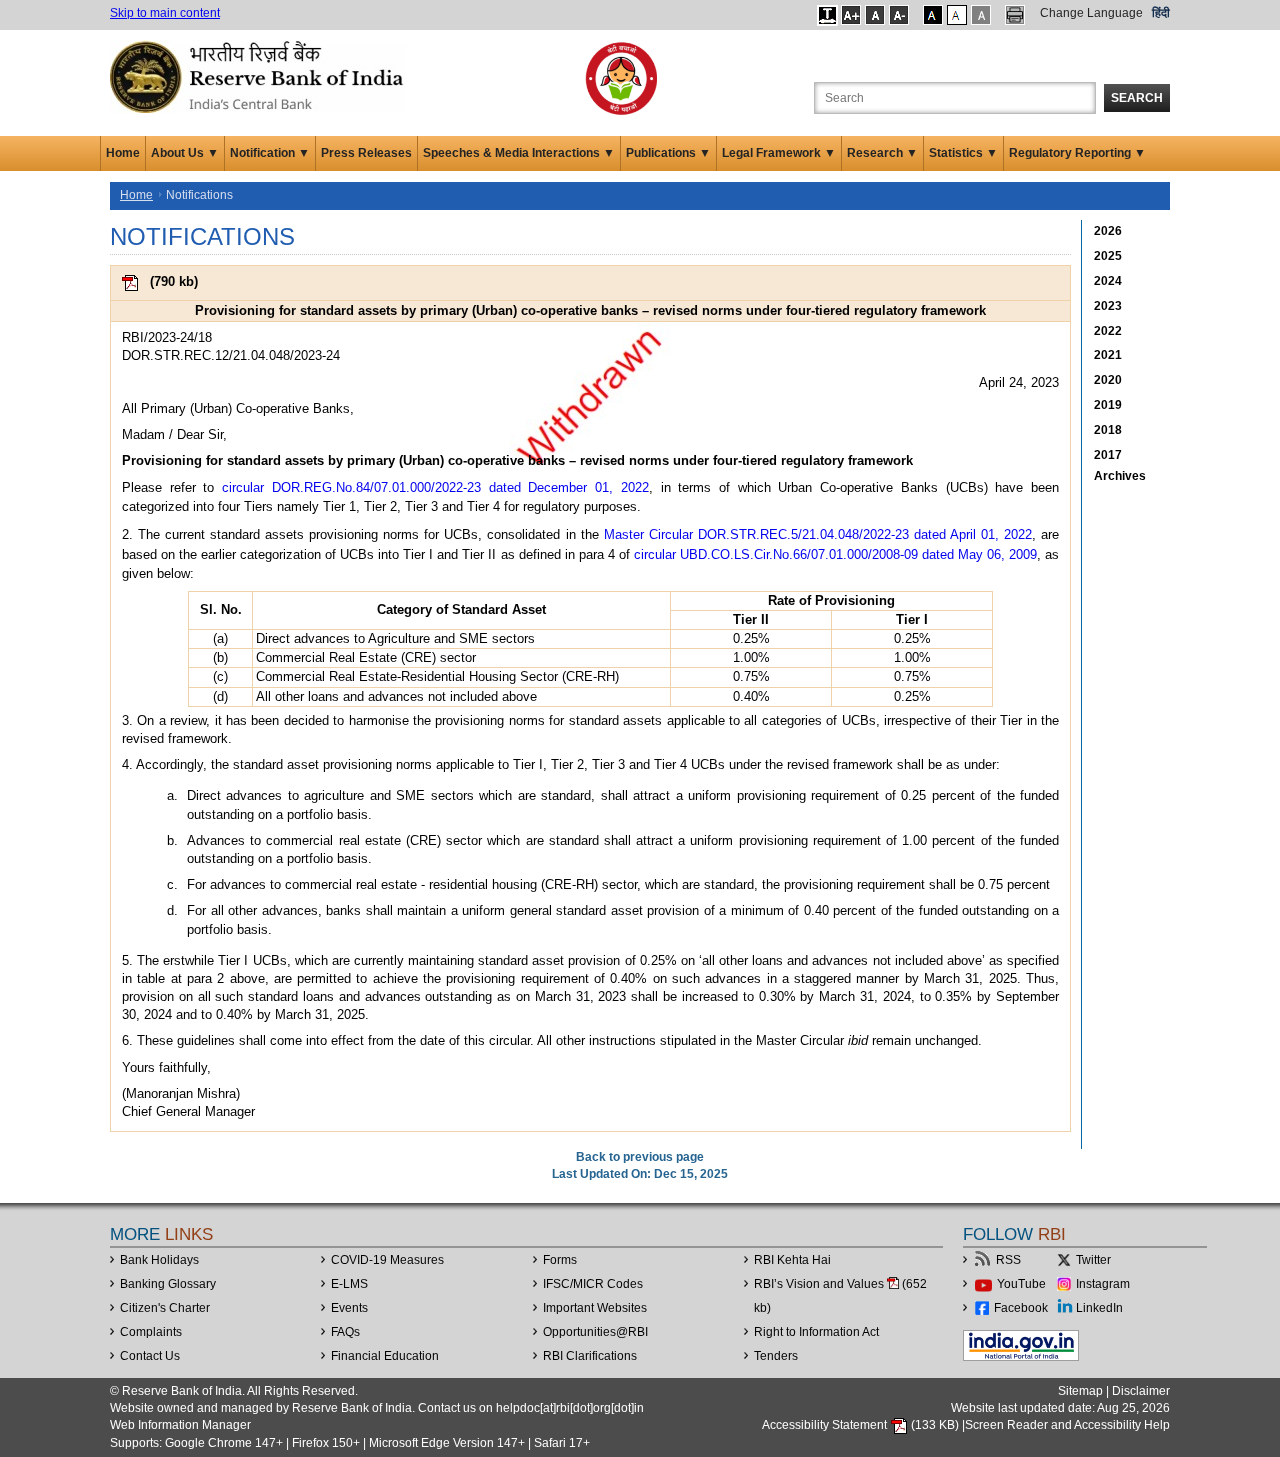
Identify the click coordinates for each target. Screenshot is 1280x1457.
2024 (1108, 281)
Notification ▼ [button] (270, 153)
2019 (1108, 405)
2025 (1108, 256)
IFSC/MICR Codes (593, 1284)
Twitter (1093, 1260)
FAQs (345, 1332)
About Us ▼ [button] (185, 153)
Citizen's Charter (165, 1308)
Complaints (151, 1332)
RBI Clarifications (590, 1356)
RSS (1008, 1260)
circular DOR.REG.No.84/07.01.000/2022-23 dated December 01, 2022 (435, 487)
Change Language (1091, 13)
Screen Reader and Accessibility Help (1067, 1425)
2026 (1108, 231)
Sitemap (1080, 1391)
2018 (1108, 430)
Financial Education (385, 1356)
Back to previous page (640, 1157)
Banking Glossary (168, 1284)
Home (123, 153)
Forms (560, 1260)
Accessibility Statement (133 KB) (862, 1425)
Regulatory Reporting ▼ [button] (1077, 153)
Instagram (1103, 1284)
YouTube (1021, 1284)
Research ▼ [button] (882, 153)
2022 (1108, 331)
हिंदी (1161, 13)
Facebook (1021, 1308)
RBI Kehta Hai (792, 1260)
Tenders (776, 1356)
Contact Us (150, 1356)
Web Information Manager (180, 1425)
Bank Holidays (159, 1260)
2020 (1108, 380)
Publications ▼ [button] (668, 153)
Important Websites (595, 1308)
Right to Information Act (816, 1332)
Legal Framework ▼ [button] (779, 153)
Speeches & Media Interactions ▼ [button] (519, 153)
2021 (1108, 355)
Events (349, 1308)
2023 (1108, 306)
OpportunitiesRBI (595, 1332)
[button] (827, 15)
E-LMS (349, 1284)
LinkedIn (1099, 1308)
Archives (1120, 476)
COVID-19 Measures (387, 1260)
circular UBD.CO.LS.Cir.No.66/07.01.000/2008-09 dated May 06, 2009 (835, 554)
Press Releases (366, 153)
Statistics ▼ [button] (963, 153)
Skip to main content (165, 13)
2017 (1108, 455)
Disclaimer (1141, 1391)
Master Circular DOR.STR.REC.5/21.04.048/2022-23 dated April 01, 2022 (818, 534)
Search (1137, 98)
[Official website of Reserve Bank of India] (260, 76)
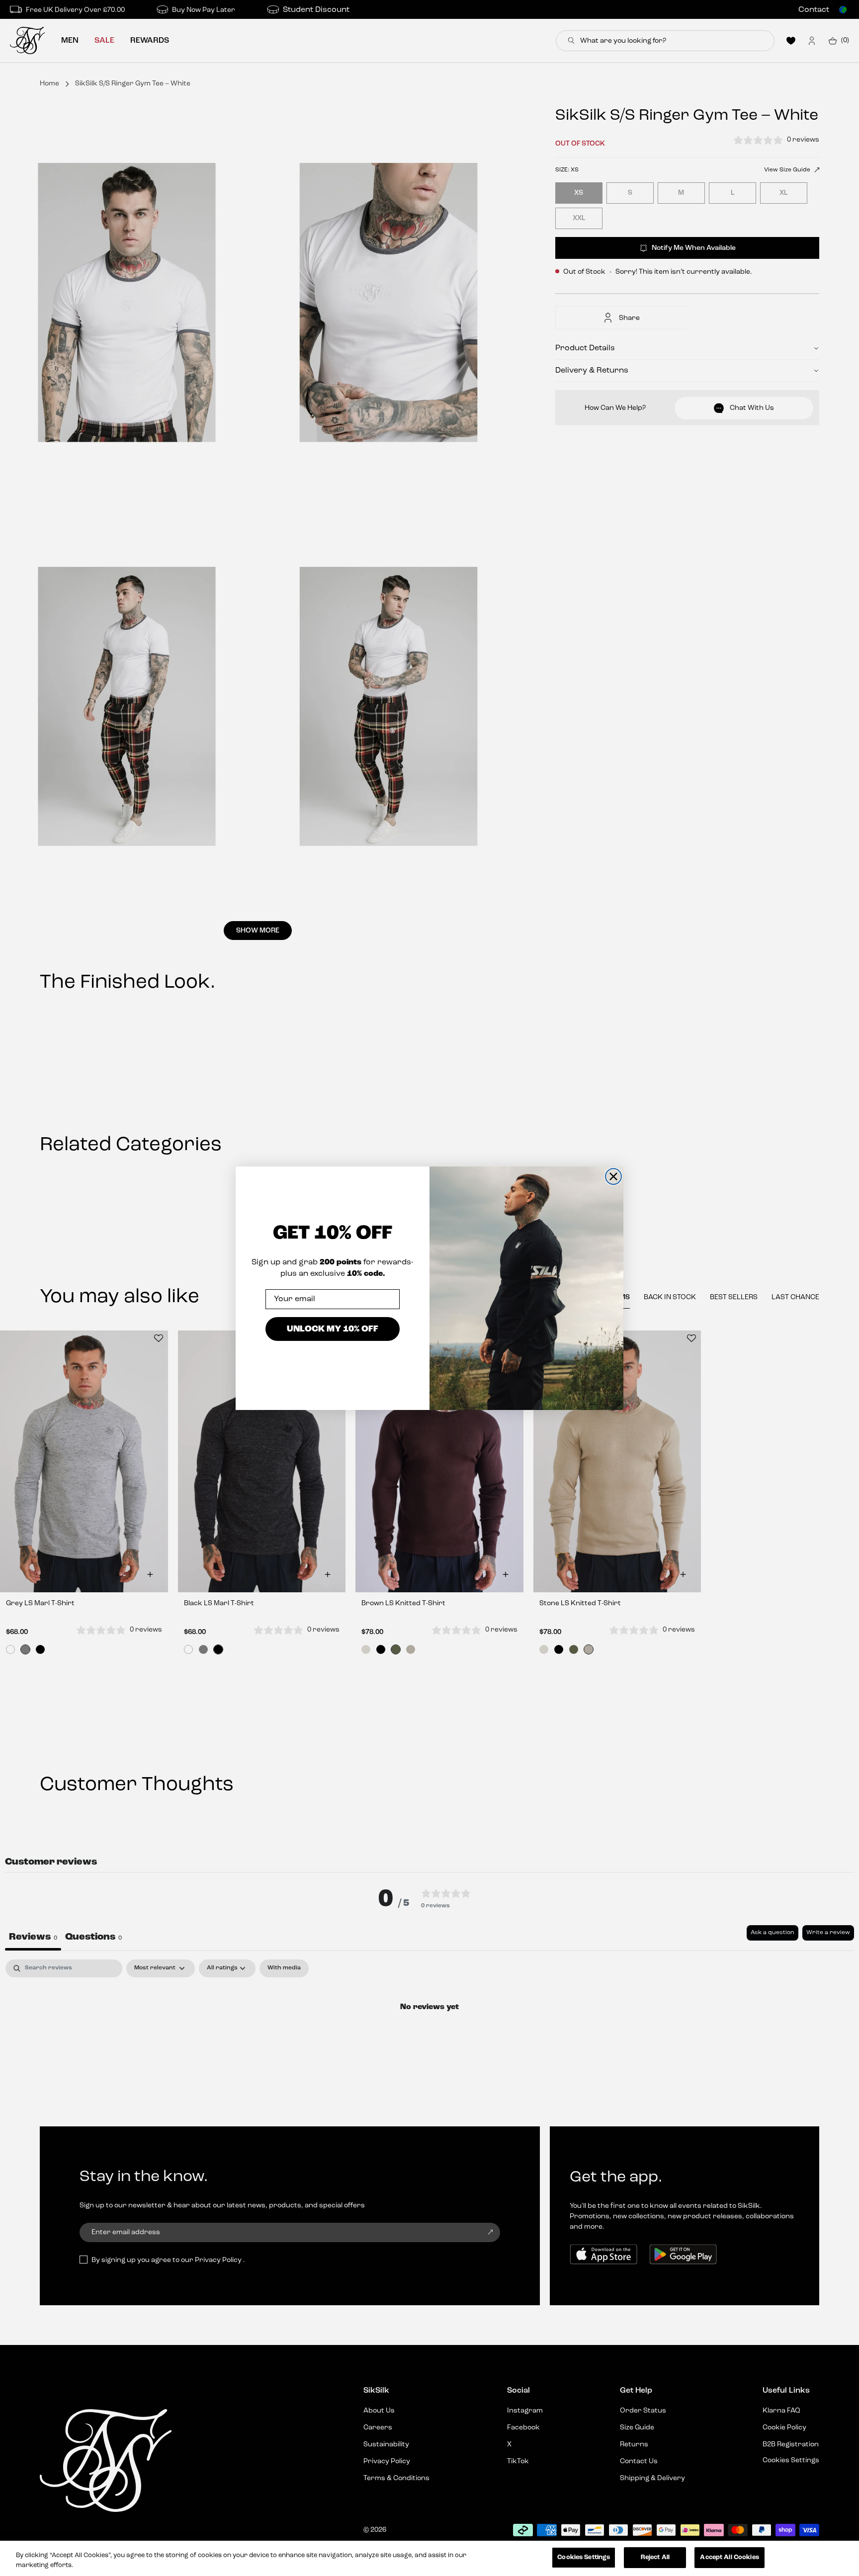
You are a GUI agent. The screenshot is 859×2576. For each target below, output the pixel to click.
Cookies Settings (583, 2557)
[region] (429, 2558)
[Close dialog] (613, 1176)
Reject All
***
Exercise requirements:
Filter the records down to the lines containing the word "dated", and copy those.

Answer to this task:
circular DOR.REG.No.84/07.01.000/2022-23 dated December 01, 2022 (435, 487)
circular UBD.CO.LS.Cir.No.66/07.01.000/2008-09 dated May 06, 2009 (835, 554)
Master Circular DOR.STR.REC.5/21.04.048/2022-23 dated April 01, 2022 (818, 534)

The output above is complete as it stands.